(Collected data)
——————————

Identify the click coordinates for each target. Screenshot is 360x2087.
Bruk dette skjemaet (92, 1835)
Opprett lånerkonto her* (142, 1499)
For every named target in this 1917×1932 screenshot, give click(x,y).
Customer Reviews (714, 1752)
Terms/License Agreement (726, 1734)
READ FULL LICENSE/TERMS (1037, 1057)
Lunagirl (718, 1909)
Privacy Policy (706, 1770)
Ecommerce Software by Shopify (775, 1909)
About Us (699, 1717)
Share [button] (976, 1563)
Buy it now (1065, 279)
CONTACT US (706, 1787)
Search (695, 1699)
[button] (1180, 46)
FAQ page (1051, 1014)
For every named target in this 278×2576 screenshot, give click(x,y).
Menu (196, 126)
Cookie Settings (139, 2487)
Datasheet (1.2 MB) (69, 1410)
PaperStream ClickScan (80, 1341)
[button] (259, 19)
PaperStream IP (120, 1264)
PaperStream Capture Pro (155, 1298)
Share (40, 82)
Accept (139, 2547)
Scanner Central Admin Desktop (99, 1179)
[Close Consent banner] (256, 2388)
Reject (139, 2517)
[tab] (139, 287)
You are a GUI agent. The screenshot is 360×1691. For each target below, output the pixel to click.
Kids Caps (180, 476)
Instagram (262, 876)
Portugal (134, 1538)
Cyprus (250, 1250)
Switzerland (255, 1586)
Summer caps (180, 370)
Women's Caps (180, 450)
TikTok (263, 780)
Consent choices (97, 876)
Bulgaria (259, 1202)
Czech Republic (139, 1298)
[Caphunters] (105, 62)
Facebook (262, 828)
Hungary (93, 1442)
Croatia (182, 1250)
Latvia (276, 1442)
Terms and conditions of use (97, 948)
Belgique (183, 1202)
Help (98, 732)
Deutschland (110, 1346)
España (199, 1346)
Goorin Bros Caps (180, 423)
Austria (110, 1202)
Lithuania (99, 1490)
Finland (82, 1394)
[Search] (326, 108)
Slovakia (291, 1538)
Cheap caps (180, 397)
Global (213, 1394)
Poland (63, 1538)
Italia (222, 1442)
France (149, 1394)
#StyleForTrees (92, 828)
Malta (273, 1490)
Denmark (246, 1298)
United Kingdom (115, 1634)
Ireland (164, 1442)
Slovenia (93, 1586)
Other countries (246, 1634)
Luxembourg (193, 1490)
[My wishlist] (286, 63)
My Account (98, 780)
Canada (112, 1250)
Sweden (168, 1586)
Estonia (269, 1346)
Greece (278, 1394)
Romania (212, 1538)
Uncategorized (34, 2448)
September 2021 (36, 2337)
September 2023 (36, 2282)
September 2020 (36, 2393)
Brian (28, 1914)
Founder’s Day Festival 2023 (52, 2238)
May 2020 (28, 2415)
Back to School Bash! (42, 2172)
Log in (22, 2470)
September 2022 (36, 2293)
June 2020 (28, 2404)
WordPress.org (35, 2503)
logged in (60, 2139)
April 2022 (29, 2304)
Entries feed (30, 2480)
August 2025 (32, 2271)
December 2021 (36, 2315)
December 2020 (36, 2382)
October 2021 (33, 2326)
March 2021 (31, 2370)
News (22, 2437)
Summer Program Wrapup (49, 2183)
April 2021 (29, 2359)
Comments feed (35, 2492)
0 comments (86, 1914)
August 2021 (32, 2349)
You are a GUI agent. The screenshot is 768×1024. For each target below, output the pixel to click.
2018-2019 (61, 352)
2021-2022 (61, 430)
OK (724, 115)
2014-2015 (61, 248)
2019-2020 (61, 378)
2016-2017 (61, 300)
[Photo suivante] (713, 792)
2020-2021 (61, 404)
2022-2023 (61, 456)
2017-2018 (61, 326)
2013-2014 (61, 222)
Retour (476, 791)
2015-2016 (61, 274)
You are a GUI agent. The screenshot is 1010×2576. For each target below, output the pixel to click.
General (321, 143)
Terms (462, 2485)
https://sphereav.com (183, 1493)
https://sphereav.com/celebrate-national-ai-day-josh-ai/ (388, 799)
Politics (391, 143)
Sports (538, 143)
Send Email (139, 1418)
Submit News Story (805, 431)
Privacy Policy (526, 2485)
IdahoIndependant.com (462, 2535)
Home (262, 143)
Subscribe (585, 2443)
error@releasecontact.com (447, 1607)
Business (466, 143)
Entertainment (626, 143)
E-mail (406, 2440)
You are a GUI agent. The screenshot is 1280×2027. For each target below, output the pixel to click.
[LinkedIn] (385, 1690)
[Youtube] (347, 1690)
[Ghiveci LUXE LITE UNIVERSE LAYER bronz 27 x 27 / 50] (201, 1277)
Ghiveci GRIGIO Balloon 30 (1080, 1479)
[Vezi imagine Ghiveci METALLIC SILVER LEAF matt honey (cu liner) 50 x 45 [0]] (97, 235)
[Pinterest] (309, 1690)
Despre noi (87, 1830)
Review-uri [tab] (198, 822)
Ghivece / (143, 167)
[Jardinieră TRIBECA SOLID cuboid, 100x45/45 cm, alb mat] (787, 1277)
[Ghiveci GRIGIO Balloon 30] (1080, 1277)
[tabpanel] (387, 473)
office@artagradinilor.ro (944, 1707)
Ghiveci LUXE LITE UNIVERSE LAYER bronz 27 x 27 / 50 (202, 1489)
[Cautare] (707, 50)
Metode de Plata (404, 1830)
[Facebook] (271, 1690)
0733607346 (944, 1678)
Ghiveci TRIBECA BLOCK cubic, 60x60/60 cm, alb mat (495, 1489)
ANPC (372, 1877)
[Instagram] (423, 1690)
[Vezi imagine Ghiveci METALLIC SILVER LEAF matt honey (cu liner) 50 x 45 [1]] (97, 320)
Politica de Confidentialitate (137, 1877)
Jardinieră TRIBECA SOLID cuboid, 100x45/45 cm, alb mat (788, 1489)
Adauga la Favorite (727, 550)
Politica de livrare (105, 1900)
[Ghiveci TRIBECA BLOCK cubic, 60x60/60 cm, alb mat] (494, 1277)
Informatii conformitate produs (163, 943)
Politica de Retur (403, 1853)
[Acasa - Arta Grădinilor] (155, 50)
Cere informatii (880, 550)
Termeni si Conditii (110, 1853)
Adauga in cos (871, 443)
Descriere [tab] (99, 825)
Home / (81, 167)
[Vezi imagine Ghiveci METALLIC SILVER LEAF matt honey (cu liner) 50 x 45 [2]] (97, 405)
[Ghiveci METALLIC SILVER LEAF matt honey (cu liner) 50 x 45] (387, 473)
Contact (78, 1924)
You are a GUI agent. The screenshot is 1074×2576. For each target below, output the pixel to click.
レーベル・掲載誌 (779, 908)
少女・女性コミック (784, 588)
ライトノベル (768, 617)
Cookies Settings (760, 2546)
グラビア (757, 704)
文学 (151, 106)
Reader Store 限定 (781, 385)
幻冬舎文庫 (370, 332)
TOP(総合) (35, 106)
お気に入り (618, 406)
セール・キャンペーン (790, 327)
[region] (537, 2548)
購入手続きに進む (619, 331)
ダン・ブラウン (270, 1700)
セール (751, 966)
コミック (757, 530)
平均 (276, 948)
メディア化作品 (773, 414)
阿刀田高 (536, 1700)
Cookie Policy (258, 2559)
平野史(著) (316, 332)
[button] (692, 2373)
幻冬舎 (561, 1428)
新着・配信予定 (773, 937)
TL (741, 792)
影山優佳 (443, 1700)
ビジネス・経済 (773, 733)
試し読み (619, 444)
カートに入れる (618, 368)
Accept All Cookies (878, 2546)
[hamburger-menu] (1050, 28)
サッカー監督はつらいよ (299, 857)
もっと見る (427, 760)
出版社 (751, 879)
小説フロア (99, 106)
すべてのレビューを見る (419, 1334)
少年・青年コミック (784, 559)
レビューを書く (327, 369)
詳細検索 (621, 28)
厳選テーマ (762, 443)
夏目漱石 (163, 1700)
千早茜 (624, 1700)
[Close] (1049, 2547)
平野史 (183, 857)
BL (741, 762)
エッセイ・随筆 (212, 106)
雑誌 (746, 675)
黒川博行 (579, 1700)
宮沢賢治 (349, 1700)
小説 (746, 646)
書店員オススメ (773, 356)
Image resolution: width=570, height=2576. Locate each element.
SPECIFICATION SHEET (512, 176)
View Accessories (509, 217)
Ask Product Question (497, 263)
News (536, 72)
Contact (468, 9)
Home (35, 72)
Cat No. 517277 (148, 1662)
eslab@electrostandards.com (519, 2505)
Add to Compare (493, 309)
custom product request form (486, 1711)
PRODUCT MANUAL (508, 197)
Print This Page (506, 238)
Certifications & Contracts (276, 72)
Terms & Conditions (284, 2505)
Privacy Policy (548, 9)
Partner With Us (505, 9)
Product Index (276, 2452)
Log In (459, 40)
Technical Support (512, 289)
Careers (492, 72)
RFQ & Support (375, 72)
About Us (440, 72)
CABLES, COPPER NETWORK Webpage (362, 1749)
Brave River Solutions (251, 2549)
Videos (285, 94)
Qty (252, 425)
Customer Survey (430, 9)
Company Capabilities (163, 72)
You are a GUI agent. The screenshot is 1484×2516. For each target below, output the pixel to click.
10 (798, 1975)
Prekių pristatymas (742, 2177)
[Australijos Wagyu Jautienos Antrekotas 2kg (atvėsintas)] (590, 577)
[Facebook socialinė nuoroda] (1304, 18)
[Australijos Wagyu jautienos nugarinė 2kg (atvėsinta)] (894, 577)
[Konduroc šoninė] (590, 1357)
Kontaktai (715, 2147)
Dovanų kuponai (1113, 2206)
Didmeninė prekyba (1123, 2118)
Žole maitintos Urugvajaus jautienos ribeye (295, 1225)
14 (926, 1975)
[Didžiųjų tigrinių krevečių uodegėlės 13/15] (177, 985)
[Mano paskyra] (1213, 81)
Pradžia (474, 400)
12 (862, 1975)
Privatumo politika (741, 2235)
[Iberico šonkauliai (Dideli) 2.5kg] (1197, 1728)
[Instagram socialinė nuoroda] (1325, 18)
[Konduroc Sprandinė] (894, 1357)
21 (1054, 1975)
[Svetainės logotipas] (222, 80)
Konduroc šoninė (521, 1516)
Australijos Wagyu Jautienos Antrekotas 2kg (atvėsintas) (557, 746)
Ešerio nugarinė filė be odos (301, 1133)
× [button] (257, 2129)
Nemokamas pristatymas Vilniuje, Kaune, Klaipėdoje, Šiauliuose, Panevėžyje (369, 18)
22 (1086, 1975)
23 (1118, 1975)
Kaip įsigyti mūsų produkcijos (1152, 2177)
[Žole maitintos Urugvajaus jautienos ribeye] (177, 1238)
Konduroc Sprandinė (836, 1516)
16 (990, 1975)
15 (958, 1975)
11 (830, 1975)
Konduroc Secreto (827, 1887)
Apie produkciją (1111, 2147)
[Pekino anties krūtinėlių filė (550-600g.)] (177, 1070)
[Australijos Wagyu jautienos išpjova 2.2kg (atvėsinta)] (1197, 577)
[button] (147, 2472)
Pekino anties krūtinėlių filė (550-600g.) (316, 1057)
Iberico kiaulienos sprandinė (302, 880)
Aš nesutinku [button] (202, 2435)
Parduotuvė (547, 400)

——————————

#### [What the exercise asks]
Among the records above, repeat exactly the line with "2022-2023 (61, 456)", the line with "Privacy Policy (526, 2485)", and every line in between, and only those.

#### [Solution to the exercise]
2022-2023 (61, 456)
2017-2018 (61, 326)
2013-2014 (61, 222)
Retour (476, 791)
2015-2016 (61, 274)
You are a GUI agent. The screenshot is 1010×2576. For each target below, output the pixel to click.
General (321, 143)
Terms (462, 2485)
https://sphereav.com (183, 1493)
https://sphereav.com/celebrate-national-ai-day-josh-ai/ (388, 799)
Politics (391, 143)
Sports (538, 143)
Send Email (139, 1418)
Submit News Story (805, 431)
Privacy Policy (526, 2485)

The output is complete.